In this study, the annotation process was carried out manually using a free online tool known as MakeSense.ai (https://www.makesense.ai; accessed on 3 December 2024). MakeSense.ai is an open-source annotation platform governed by the GPL version 3 license. This tool is highly accessible, as it only requires a web browser for operation, making it user-friendly and convenient for a wide range of users. The manual annotations involved careful labeling of pennywort images, ensuring precise and accurate data collection. As illustrated in Figure 2, these annotations provided essential insights into the developmental progression of the pennywort plants, supporting further analysis and research.

The considered images were classified into training, validation, and test sets. These three sets were used independently to prevent the problem of data leakage. For the dataset division, we followed a typical 80-20 split, where 80% of the images were allocated for training and 20% for validation and testing. From the annotated images, 250 images were selected for training, and 35 images for validation, and testing of the proposed model. The original images were 1140 × 681 pixels in size and 96 dpi. During the adaptation of the Mask R-CNN model and its parameters, a random selection strategy was employed to train the model based on factors such as age, size, and plant overlap. To expand the training dataset and avoid overfitting, image augmentation techniques (flip, shift, rotation, and zoom) were applied as shown in Figure 3. Additionally, a transfer learning strategy using the Microsoft Common Objects in Context (MS-COCO) dataset was implemented to achieve practical results with a very small dataset.

2.2. Mask R-CNN Model Structure

Mask R-CNN is an enhanced neural network architecture derived from Faster R-CNN [29]. It combines Faster R-CNN and Fully Convolutional Networks (FCN) for both object detection and instance segmentation. Unlike Faster R-CNN, which is limited to object detection, Mask R-CNN adds a pre-trained ResNet-101 backbone and a Feature Pyramid Network (FPN) to extract features and generate feature maps for both object detection and instance segmentation. The SoftMax classifier performs binary classification of the foreground and background, while frame regression refines candidate frame positions. After ROI alignment, the model branches into object detection with bounding box regression and mask creation for pixel segmentation, as shown in Figure 4. The ResNet-101 architecture, which serves as the feature extractor, typically expects an input size of 224 × 224 pixels. Therefore, during the preprocessing stage, all images were resized to 224 × 224 pixels to ensure compatibility with the model.

The feature extraction network of Mask R-CNN consists of two pathways: bottom-up and top-down. In the bottom-up pathway, ResNet-101 modules (C1 to C5) extract features, halving the output size at each stage through residual structures and convolutions (stride of 2), as shown in Figure 5a [30]. The top-down pathway merges high-level semantic features with low-level details by up-sampling and aligning feature maps. Final feature maps (P2 to P5) are created through pixel-wise addition and 3 × 3 convolutions, enhancing high-level semantic representation.

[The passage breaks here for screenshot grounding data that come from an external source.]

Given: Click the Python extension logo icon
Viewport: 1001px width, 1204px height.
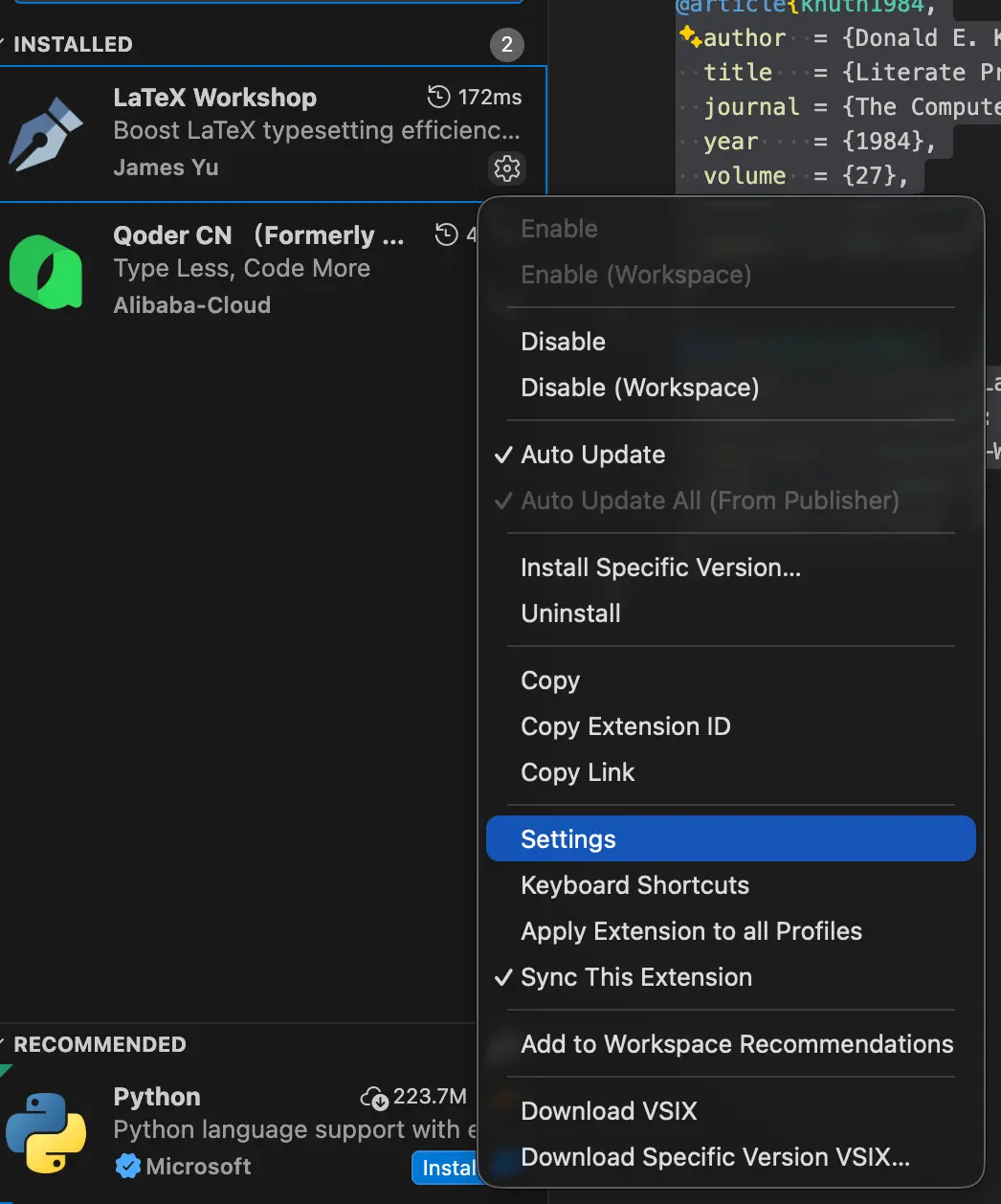Looking at the screenshot, I should coord(46,1133).
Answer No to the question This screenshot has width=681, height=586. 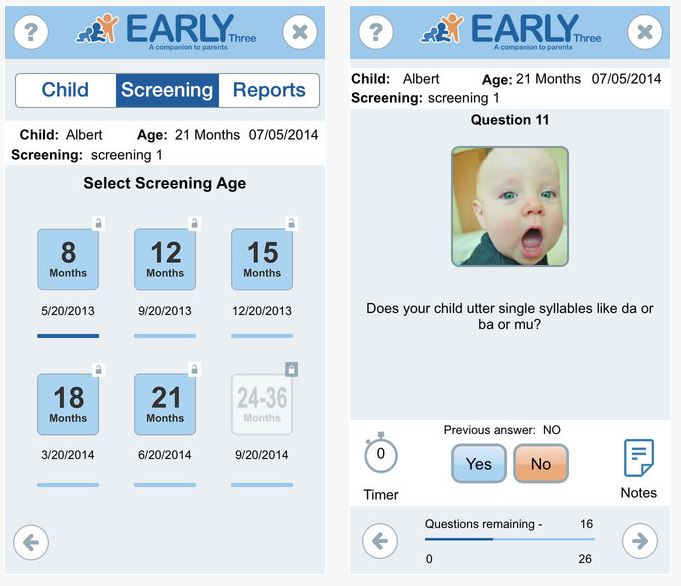[540, 464]
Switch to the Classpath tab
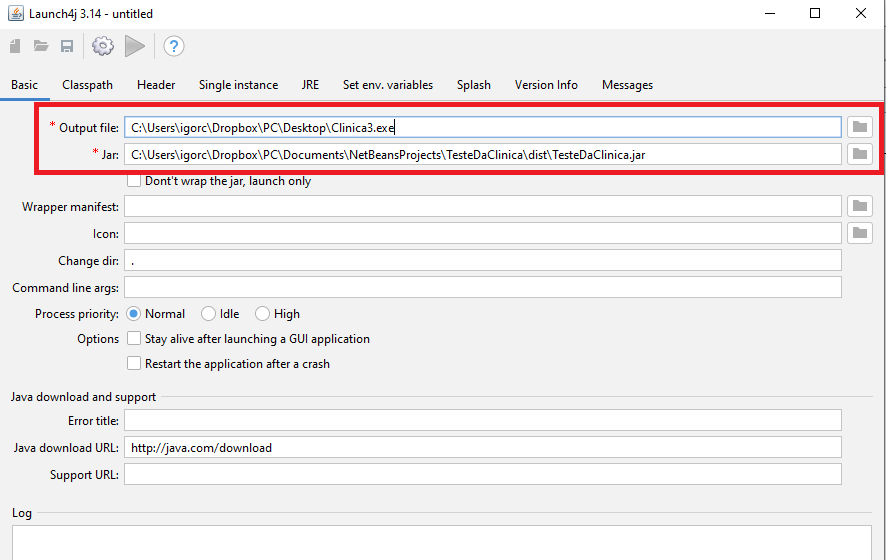886x560 pixels. 88,85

The backbone feature extraction network generates feature maps that are fed into the RPN. The RPN performs initial classification and bounding box regression to create initial regions of interest (RoIs), which include the relevant bounding box regression values for the original image regions. The RPN uses anchors on the feature map to propose regions, as depicted in Figure 5b. Each point produces k anchors with different sizes and aspect ratios. The classification and regression layers output probabilities and coordinates for each anchor. After refinement, the corrected RoIs are sent for further processing.

ROI Align pools regions from feature maps into fixed-size feature maps based on ROI coordinates for classification and regression tasks. It uses bilinear interpolation to obtain values at floating-point coordinate pixel points, avoiding quantization and ensuring continuous operation, as illustrated in Figure 5c. ROI Align crops and pools candidate regions into 7 × 7 and 14 × 14 feature maps for classification and mask generation, preserving floating-point precision and utilizing bilinear interpolation for accurate coordinate calculations. This method eliminates errors from quantization mismatches in ROI Pooling.

In Mask R-CNN, adding a “head” component after ROI Align improves the accuracy of predicted masks by increasing the output dimension. During training, the mask branch outputs k mask prediction maps, one for each class, and uses average binary cross-entropy loss. Each ROI undergoes pixel-level alignment using ROI Align, facilitating precise pixel-to-pixel operations and minimizing alignment errors. Figure 6 shows the feature extraction through the implemented algorithm of defective pennywort leaves.

2.3. Improved Mask RCNN Model Using Attention Module

The attention mechanism is a key technology that allows models to selectively focus on relevant information, enhancing their ability to effectively learn from data. By enabling the network to identify and prioritize critical features or regions of input, attention mechanisms facilitate more efficient processing by reducing computational overhead associated with irrelevant or less important information. This targeted focus not only accelerates the convergence of learning but also optimizes resource utilization, making it a powerful technique for minimizing unnecessary computational complexity within neural networks.

2.3.1. Convolutional Block Attention Module (CBAM)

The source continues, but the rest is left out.